Ebenso beeindruckend ist ja auch das Wetter: Das war bis zu diesem Zeitpunkt ziemlich angenehm und stabil: reguläre neun Grad und ein wenig Wind. (Meine Frisur saß.) (Ganz komisch irgendwie.) (Aber sie saß!) Dann begann es ein wenig zu regnen und wir überlegten uns, ob es denn nicht für meine Schwester an unserem letzten Urlaubstag doch mal noch eine Gelegenheit wäre, eine typisch ungarische Süßspeise zu sich zu nehmen. Spontan drängte sich uns wieder das Zentral-Café auf, das sich überraschenderweise zur Mittagszeit als überaus gut gefüllt erwies. Und auch ein anderes Café (Gerbeaud) machte einen sehr beliebten Eindruck. Nach ein bisschen Rumgezicke beschloss ich mit großer Sicherheit und Vehemenz für die gesamte Menschheit, den Rückweg zum Hotel anzutreten. Eine spontane Planänderung ergab sich allerdings, als ich das Café "anna" auftat, weshalb wir zwei uns ein wärmendes Heißgetränk und meine Schwester allein sich ihren Gundel(!)-Palatschinken gönnte, während halt der Rest der Welt zum Hotel zurückkehrte.
Nach dem relativ kurzen Aufenthalt im Café "anna" kehrten wir wirklich zum Hotel zurück, wo uns mal wieder eine neue Rezeptionistin in Empfang nahm, die irgendwie von der "fourteen" ein bisschen überfordert war. Die versuchte zuerst einen Schlüssel aus dem potentiellen vierten Stock zu greifen, musste dann aber feststellen, dass dieser weder auf dem Schlüsselbrett, noch wohl im Haus existierte. Grooooooße Verwirrung! Nachdem ich sie dann langsam zum Schlüssel führte, konnten wir auch endlich unser Zimmer betreten und uns über diese
Person totlachen. Okay, eher so halb, denn sonst könnte ich das hier nicht mehr schreiben und sonst hätten wir auch nicht noch mal in das bereits gestern erwähnte Restaurant János gehen können, das heute aufgrund einer privaten Veranstaltung nur noch halb so groß war. In der Hoffnung, wir (meine Schwester) würden noch einen ganzen Haufen unseres Geldes loswerden, versuchten wir uns ausgiebig satt zu essen und konsumierten mehrere Getränke. Den Preis des gestern konsumierten Essens konnten wir trotzdem nicht überbieten. Komische Angelegenheit.

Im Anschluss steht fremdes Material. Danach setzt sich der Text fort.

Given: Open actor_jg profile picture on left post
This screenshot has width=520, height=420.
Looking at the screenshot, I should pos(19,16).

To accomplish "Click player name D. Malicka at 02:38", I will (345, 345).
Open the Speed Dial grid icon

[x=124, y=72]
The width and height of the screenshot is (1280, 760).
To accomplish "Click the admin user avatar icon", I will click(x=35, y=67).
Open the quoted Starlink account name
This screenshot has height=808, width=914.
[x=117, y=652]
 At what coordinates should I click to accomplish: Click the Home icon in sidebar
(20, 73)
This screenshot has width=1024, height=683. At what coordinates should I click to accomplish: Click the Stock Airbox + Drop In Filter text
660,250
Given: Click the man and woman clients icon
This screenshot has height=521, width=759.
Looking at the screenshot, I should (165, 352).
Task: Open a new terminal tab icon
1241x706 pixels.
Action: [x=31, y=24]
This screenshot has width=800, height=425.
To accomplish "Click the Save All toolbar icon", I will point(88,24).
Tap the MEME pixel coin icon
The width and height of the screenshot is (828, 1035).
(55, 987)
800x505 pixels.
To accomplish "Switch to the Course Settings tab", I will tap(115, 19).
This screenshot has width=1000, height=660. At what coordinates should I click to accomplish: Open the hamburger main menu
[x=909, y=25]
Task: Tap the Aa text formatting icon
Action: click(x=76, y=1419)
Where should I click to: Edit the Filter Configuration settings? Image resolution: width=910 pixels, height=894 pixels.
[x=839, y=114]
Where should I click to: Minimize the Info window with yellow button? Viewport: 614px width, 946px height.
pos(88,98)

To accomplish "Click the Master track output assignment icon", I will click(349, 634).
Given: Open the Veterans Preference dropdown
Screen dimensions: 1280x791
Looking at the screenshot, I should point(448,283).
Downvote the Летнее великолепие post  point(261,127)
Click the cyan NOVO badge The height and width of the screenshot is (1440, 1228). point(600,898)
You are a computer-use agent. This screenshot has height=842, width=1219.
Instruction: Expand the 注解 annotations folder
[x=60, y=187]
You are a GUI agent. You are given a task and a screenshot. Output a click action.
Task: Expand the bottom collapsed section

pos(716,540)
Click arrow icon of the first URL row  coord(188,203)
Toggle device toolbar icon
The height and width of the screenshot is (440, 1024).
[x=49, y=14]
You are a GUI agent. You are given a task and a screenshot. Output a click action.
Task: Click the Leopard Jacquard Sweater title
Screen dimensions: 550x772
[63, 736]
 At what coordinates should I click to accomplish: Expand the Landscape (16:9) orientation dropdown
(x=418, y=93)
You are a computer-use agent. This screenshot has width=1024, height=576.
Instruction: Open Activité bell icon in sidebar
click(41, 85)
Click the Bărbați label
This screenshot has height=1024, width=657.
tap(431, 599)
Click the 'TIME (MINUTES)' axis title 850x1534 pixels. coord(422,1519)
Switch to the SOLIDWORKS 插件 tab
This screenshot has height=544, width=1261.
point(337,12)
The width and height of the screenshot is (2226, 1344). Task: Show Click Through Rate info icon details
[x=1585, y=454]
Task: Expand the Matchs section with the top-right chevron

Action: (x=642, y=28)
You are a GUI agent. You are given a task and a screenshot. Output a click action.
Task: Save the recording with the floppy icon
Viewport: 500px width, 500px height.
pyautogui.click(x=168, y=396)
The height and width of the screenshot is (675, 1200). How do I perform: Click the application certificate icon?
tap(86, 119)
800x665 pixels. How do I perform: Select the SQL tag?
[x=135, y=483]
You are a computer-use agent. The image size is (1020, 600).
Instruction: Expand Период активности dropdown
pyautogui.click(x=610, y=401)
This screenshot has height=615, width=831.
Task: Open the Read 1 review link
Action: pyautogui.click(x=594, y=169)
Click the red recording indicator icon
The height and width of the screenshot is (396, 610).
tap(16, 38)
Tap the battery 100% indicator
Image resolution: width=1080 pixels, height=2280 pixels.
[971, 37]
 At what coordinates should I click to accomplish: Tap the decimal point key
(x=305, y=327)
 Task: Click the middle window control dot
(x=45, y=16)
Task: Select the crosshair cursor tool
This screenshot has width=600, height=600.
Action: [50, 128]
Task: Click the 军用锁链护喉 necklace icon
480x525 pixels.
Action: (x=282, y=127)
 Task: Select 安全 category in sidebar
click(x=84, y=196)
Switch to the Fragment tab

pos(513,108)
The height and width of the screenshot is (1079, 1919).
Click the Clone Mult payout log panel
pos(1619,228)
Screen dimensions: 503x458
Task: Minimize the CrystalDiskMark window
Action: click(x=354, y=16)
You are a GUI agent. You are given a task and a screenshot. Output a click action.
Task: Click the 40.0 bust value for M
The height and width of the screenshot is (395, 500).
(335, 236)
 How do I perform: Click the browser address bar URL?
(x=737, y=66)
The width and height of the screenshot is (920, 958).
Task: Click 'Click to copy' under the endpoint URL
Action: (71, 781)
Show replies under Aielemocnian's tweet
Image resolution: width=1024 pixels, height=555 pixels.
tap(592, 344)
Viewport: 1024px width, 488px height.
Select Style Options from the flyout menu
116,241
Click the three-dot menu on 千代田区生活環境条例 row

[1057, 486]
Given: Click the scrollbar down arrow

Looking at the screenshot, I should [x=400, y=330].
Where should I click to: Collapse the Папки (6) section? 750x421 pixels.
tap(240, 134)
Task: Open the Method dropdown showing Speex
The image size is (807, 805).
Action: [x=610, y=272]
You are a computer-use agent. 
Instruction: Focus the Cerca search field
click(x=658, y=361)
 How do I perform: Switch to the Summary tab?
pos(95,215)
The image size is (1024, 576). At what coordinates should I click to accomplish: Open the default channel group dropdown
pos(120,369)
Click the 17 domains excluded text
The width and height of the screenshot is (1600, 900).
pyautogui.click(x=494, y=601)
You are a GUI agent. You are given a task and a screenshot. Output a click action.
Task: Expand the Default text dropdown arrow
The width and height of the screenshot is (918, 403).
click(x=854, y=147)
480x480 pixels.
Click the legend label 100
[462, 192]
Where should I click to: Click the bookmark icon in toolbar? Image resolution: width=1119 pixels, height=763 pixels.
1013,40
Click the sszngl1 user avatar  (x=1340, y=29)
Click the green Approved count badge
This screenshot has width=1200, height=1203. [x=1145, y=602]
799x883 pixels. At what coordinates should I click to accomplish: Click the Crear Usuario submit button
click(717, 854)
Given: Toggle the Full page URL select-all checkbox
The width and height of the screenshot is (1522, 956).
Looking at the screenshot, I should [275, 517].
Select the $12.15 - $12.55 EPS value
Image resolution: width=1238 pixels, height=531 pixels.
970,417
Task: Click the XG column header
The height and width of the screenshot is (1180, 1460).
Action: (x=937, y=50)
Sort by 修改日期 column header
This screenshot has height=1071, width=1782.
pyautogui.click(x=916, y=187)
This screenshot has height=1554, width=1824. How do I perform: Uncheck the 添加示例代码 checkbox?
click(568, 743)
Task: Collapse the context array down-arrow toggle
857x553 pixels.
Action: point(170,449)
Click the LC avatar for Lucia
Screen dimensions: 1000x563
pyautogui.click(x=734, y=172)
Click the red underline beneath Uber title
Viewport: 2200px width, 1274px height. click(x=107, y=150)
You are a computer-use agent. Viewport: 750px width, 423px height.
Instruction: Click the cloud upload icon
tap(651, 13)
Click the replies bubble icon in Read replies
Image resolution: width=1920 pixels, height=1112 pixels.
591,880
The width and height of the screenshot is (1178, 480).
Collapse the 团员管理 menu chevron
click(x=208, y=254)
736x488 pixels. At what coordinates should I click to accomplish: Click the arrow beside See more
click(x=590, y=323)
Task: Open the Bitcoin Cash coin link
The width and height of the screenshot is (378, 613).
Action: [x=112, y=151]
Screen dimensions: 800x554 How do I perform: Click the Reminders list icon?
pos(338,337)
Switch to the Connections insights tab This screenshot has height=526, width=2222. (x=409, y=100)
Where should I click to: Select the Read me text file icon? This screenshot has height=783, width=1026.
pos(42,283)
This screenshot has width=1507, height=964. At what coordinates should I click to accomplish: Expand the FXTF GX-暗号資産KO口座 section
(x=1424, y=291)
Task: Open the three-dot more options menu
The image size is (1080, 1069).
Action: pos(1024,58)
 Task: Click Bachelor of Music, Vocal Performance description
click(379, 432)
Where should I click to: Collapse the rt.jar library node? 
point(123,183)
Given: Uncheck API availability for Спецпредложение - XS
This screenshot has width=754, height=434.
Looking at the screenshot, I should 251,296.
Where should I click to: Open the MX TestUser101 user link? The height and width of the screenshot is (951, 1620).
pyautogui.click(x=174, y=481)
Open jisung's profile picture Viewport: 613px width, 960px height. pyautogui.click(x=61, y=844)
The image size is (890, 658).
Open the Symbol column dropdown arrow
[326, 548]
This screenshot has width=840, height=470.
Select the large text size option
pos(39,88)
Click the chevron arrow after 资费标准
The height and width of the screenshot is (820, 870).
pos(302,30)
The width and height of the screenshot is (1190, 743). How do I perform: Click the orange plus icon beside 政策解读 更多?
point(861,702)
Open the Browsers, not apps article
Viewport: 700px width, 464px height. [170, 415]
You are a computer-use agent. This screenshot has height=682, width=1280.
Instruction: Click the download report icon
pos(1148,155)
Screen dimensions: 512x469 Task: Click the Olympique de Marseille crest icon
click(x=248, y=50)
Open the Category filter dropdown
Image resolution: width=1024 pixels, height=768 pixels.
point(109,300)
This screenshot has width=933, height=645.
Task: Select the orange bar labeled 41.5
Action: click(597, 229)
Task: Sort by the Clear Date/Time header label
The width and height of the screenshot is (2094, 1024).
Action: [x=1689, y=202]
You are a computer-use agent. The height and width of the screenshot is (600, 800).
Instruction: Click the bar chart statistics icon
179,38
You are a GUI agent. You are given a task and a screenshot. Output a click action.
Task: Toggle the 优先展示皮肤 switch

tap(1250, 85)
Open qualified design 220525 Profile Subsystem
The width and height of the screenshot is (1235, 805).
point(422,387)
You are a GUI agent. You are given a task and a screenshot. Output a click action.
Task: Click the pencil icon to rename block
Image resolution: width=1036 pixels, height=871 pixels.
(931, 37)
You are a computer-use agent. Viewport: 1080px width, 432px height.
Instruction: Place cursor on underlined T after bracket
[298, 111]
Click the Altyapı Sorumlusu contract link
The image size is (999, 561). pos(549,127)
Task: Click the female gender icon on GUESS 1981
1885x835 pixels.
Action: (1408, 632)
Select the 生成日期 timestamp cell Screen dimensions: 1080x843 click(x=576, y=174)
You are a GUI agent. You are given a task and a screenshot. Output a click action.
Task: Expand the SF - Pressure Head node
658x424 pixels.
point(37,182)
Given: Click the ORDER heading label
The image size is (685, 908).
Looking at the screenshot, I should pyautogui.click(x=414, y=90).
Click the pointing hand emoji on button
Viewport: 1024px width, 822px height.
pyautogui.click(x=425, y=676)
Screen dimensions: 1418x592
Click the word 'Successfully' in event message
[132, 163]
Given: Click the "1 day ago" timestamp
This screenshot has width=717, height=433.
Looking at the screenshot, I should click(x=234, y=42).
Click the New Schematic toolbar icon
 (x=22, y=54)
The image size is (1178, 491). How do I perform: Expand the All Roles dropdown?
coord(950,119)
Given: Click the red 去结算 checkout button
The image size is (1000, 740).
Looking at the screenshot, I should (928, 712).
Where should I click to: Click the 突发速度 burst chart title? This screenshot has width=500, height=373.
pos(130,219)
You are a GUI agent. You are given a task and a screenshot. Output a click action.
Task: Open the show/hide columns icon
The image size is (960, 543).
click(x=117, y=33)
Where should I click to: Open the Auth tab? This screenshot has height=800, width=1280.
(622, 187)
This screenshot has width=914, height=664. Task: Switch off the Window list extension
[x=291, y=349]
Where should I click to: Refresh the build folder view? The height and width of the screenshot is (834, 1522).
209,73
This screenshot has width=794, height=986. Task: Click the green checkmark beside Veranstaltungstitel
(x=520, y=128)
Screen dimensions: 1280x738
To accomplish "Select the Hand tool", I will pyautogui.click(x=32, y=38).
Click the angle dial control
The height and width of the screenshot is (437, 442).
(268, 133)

Auf dem Weg zurück in unser Hotel fragten wir uns, ob uns das Hotelpersonal wohl für ein jung verheiratetes Paar (wegen des identischen Nachnamens) halten mag, beschlossen aber, dass es uns recht egal ist.
Und jetzt! Jetzt ist es ungefähr soweit, dass wir unsere Taschen packen, denn morgen gegen halb elf kommt unser Busshuttle, der uns zum Flughafen Budapest-Ferihegy fliegen soll. Aber das wäre ja jetzt eine
Prolepse und so etwas vermeidet man für gewöhnlich in Geschichten, die noch nicht komplett durchdacht, geplant und geschrieben sind.
Also packen wir jetzt mal weitestgehend unsere Taschen und wünschen eine gute Nacht.
Morgen kommt dann der vermutlich vorletzte Teil der großen Berichterstattung zu diesem Budapest-Urlaub.